Aim of the task:
An image-free, exact copy of the records below is required.

---

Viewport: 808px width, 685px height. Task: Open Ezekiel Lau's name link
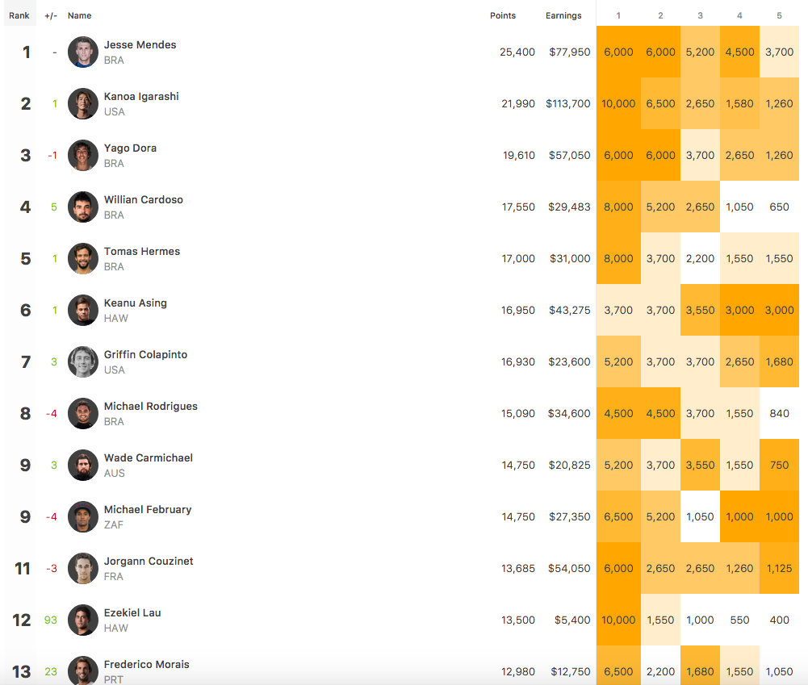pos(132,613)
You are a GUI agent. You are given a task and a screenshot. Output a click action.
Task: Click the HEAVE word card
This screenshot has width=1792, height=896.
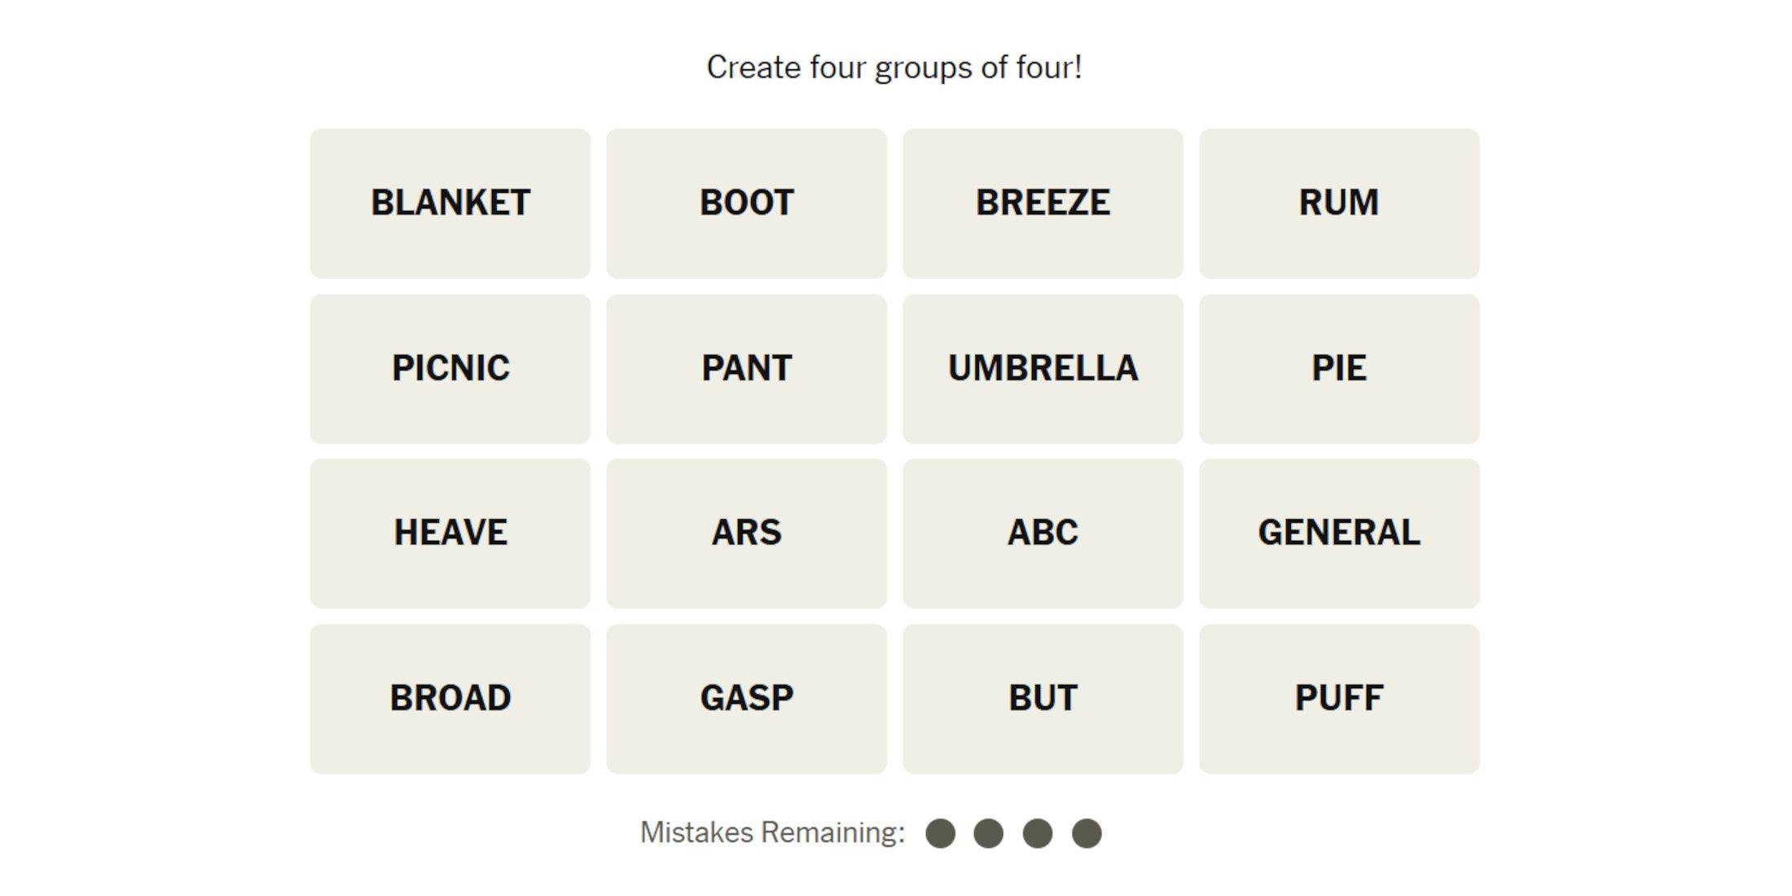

---

Problem solution:
Viewport: 808px width, 685px height. Task: Open Ezekiel Lau's name link
pos(132,613)
You are a GUI agent. You are given a task and a screenshot. Output a click action.
Task: Click the HEAVE word card
This screenshot has width=1792, height=896.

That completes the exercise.